Les sympathisants du parti d’extrême droite AfD ont été confrontés à une importante contre-manifestation. / TOBIAS SCHWARZ / AFP

A midi précise, place de Washington, devant la gare centrale de Berlin, la sono a fait retentir des cloches d’église puis une chanson traditionnelle. C’est dans ce décor sonore, inouï dans le cœur de la bouillonnante capitale allemande, que le parti d’extrême droite Alternative für Deutschland (AfD), premier parti d’opposition au Bundestag, a donné le coup d’envoi de sa « grande manifestation pour l’avenir de l’Allemagne », dimanche 27 mai, rassemblement annoncé comme majeur par le parti. Selon la police, 5 000 personnes ont participé au cortège entre la gare centrale et la Porte de Brandebourg.

La place envahie de drapeaux noir et rouge n’était pas pleine, dimanche midi.
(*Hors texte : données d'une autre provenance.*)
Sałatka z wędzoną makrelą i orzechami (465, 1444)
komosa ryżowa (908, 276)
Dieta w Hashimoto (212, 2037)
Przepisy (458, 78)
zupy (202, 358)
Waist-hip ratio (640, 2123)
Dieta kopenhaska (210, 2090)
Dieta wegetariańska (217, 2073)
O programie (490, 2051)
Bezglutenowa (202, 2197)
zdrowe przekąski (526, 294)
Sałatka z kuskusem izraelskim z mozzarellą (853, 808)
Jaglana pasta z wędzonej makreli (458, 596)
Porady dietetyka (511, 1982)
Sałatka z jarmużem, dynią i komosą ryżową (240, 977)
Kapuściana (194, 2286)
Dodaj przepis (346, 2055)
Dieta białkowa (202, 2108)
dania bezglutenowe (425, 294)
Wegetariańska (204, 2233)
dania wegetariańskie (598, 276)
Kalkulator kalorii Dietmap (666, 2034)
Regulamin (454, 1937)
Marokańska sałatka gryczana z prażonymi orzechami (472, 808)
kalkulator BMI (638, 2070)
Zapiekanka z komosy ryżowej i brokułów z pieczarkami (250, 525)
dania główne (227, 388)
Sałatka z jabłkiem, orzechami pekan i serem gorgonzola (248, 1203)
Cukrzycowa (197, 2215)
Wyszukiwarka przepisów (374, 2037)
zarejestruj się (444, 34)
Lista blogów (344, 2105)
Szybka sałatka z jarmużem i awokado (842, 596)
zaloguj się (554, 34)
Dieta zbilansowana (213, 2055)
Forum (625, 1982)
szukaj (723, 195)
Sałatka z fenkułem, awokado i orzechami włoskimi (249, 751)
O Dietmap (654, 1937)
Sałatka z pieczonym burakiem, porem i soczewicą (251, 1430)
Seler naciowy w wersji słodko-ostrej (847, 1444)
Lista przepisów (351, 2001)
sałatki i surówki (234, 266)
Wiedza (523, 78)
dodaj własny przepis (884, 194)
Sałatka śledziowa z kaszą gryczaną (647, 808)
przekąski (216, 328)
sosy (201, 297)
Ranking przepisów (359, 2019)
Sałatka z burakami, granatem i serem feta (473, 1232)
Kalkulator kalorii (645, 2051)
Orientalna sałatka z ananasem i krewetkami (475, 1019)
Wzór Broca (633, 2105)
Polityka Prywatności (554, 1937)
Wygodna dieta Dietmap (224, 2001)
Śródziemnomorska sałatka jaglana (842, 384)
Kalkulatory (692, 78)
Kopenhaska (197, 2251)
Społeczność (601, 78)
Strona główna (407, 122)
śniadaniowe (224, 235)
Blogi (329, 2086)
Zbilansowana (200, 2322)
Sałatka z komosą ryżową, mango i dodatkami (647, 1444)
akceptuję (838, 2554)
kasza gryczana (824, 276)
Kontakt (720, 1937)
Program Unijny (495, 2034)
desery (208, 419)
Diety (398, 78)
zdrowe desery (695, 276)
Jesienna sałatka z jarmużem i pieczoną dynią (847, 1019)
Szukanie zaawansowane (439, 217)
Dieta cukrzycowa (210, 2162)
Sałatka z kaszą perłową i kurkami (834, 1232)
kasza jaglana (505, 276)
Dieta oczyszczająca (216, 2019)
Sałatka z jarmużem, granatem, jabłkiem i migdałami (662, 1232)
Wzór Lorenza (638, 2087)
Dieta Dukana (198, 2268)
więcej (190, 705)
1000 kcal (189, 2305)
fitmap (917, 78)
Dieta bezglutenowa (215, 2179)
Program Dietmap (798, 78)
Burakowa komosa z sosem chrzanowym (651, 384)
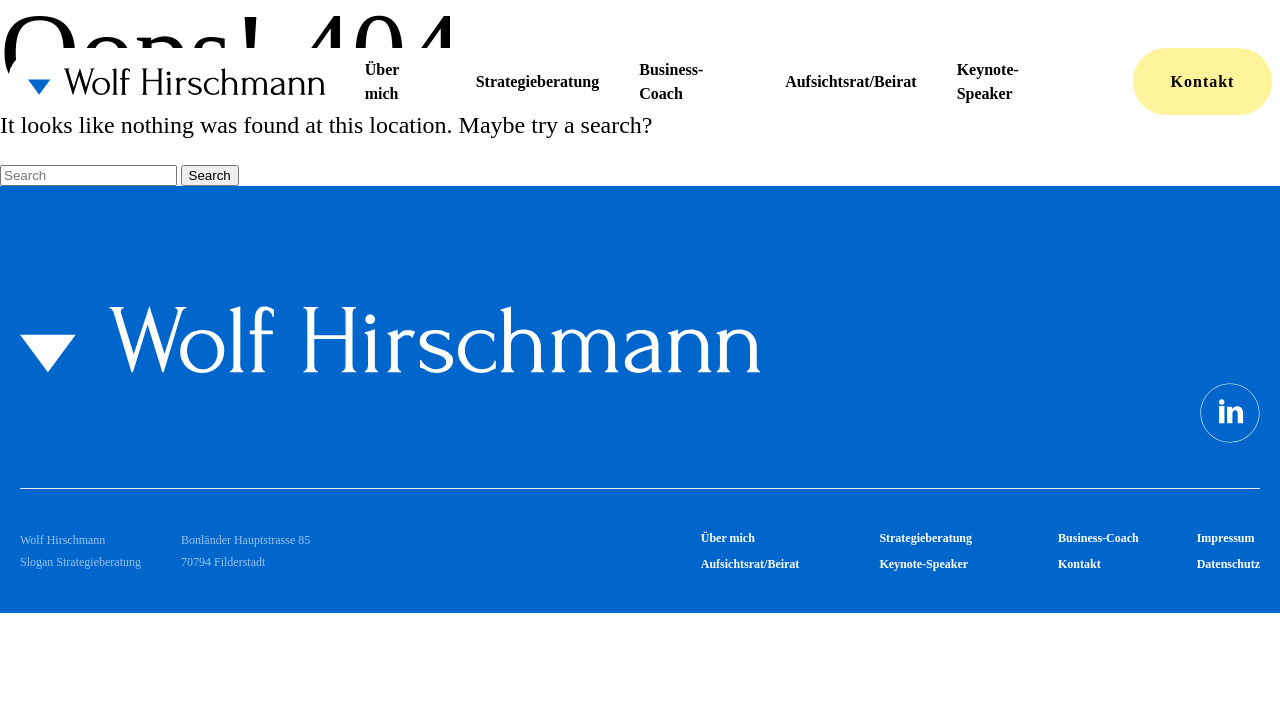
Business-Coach (671, 81)
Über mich (382, 81)
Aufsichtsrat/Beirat (851, 81)
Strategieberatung (538, 81)
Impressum (1226, 538)
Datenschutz (1228, 564)
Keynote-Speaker (988, 81)
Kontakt (1203, 81)
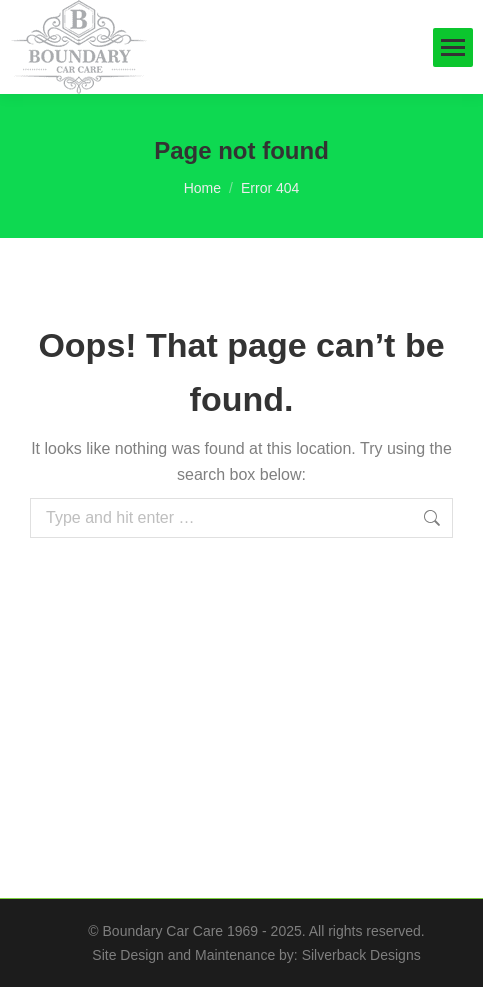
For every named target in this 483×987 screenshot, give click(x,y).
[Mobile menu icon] (453, 47)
Et lorsque les slogans se taisaient, on pouvait entendre la clameur de la grande contre-manifestation organisée par les opposants, à quelques dizaines de mètres de là. Entre les deux, un rideau de policiers et l’infranchissable Spree séparaient les deux groupes qui se scrutaient, se photographiaient, se sifflaient… et se traitaient réciproquement de nazis.

« Ceux d’en face nous empêchent de nous exprimer »

Sont-ils plus nombreux, ceux d’en face ? « Bien sûr que non, c’est nous ! Mais évidemment, la presse mensongère a déjà annoncé le contraire ! », maugrée une dame de 58 ans venue de Bautzen, en Saxe, à la frontière avec la République tchèque. Comme la plupart des manifestants interrogés, elle refuse de donner son nom entier. Elle est venue avec son fils. « Moi je vais très bien, je ne peux pas me plaindre. Ce n’est pas la question, je m’inquiète pour lui ! Qu’est-ce qu’il deviendra quand les musulmans auront envahi l’Allemagne ?, » demande celle qui défile tous les lundis à Dresde aux marches de Pegida. Autour d’elle, beaucoup sont venus des régions de l’Est environnantes. « Je suis là car je n’ai plus le droit de dire ce que je pense. Au fond rien n’a changé depuis la RDA, s’agace Reinhardt, 58 ans, venu de Schwerin, une petite ville en Mecklemburg Poméranie Occidentale. Ceux d’en face, qui nous empêchent de nous exprimer, ce sont eux les nazis ! ».

Les personnes rencontrées, en général âgées de plus de 50 ans, multiplient les mêmes références aux dictatures et à cette « interdiction de parler », qui les contraindrait à descendre dans la rue pour « proclamer leur attachement à la loi fondamentale ». Le fait de disposer depuis septembre de 92 députés au Parlement n’est-il pas une garantie suffisante pour être écouté ? « Pas tant que l’accès aux médias nous est limité », tranche Richard, 59 ans, qui lui a fait le voyage depuis Solingen, en Rhénanie-du-Nord-Westaphalie. Descendre dans la rue lui donne du courage, dit-il, et rapproche ces « militants patriotes » des autres mouvements similaires d’Europe centrale, en Hongrie, en République Tchèque et en Autriche.

Ceux « d’en face » sont en réalité bien plus nombreux que les sympathisants de l’AfD ne veulent bien se l’avouer. Selon la police, ils étaient au moins 25 000 à s’être rassemblés contre le parti d’extrême droite. Porte de Brandebourg, ils étaient serrés derrière les barrières soigneusement gardées par la police et avaient envahi les bois de Tiergarten. « L’important c’est que ça pète », dit le mot du collectif des clubs de Berlin, qui appelle à « éliminer l’AfD par les basses ». Autrement dit, de la musique techno. Entre ces jeunes urbains berlinois internationaux adeptes de la fête et le public du cortège de l’AfD, deux visages opposés de l’Allemagne se sont opposés de front. A Berlin dimanche après-midi, les premiers avaient l’avantage. En Allemagne, l’AfD est actuellement créditée de 13 % des intentions de vote.